The following are some common applications of Naïve Bayes classification<br>

- Real-time prediction − Due to its ease of implementation and fast computation, it can be used to do prediction in real-time.

- Multi-class prediction − Naïve Bayes classification algorithm can be used to predict posterior probability of multiple classes of target variable.

- Text classification − Due to the feature of multi-class prediction, Naïve Bayes classification algorithms are well suited for text classification. That is why it is also used to solve problems like spam-filtering and sentiment analysis.

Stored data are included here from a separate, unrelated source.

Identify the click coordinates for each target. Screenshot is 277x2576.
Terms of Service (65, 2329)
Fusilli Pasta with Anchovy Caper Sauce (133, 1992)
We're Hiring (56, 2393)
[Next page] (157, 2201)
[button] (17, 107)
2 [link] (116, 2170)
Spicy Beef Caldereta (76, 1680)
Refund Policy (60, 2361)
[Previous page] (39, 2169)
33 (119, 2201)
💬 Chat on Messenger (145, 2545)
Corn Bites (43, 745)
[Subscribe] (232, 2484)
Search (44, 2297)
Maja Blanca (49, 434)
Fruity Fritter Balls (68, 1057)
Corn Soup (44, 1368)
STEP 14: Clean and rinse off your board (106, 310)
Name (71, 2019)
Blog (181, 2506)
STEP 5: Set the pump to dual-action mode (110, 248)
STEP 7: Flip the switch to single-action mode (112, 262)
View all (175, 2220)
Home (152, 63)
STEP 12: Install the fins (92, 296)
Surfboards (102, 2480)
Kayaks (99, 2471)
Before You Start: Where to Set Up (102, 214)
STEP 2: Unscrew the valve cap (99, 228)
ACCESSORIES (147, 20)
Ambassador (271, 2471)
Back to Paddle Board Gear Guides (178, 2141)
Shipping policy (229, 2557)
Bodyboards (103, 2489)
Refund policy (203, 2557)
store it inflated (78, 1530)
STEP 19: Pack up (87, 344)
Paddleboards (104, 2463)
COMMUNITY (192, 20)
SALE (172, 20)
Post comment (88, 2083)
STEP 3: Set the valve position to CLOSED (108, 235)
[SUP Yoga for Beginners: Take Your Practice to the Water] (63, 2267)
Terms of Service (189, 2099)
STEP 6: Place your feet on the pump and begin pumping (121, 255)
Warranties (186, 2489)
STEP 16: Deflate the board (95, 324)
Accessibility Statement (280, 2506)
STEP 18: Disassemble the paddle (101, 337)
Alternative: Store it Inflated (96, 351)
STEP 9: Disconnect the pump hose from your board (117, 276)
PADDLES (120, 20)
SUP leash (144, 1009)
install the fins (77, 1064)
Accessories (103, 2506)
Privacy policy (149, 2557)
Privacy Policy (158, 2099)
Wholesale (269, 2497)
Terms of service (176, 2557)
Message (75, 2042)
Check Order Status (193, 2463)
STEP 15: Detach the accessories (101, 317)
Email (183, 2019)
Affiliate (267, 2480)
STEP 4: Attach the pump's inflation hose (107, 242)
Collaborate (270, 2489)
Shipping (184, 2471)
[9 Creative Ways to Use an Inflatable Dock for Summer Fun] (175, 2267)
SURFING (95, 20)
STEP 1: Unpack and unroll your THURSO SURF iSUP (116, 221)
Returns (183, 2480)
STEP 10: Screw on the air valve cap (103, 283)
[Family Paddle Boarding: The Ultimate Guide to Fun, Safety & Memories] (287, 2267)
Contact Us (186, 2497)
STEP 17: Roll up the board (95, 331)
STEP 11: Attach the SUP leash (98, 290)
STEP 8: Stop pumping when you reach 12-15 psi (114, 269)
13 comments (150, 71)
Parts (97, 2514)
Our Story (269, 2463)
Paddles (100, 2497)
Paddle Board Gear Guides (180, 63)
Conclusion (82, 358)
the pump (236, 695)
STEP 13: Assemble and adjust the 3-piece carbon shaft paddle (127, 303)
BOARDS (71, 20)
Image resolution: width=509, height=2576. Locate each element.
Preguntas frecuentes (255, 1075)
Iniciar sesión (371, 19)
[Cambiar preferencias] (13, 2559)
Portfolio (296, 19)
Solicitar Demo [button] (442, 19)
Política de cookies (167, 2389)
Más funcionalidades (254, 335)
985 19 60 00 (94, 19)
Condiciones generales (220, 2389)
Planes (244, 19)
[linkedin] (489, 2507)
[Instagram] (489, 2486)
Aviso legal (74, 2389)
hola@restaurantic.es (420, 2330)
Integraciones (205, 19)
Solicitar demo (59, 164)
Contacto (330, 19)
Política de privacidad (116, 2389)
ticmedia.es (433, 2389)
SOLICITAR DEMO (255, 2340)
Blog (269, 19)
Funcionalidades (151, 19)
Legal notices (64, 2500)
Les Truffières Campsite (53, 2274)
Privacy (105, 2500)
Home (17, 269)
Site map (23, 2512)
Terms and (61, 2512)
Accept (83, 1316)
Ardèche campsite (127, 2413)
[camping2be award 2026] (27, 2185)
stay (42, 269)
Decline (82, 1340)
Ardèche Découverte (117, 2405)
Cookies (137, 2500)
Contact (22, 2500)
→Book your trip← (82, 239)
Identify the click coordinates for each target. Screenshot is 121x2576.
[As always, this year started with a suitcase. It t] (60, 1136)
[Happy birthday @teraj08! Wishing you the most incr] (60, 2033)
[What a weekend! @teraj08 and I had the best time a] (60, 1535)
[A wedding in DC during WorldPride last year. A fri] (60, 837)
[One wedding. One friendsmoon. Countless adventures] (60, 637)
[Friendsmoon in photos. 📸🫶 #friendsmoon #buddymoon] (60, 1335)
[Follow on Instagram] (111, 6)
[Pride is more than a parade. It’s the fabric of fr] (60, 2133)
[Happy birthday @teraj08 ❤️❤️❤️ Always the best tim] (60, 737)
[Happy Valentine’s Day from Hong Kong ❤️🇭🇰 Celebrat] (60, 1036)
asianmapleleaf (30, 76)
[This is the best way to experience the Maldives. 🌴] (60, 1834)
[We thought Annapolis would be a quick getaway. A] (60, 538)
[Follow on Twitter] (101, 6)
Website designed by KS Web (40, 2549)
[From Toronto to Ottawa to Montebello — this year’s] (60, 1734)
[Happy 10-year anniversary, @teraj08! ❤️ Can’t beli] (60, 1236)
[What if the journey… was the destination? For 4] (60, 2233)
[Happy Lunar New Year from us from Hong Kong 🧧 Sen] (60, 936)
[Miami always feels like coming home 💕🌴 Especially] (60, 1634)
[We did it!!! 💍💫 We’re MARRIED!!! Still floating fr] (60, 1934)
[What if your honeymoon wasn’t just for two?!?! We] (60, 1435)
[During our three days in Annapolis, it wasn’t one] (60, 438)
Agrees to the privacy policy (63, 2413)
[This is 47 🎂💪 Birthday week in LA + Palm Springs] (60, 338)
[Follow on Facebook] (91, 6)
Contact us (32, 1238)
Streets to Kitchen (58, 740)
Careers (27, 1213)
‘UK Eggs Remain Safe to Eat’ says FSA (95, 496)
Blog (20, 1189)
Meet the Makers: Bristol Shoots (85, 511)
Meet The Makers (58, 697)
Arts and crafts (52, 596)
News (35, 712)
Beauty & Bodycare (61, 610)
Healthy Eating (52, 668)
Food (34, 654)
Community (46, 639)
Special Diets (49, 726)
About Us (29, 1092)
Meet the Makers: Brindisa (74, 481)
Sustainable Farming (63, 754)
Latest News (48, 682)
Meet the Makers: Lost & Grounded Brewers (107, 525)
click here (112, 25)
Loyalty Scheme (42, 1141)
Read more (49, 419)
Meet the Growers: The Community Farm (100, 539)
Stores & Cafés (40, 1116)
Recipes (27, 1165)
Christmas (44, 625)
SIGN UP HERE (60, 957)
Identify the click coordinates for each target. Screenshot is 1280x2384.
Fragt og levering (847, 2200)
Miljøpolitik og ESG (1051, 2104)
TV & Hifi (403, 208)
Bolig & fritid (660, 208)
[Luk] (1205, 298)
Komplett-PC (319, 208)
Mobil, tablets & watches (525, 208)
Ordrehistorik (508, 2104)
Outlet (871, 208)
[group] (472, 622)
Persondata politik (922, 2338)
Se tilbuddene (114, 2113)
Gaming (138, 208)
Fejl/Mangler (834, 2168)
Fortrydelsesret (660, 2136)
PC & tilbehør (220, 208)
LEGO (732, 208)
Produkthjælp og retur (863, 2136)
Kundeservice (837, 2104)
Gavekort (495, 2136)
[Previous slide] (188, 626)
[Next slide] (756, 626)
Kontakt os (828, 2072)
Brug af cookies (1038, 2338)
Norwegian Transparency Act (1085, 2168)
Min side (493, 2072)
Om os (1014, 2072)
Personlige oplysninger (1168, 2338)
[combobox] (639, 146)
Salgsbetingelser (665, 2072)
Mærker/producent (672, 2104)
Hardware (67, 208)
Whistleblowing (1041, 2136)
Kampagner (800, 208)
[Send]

- Recommendation system − Along with the algorithms like collaborative filtering, Naïve Bayes can be used as a Recommendation system which can filter unseen information and to predict weather a user would like the given resource or not.

Gaussian Naïve Bayes
It is the simplest Naïve Bayes classifier having the assumption that the data from each label is drawn from a simple Gaussian distribution.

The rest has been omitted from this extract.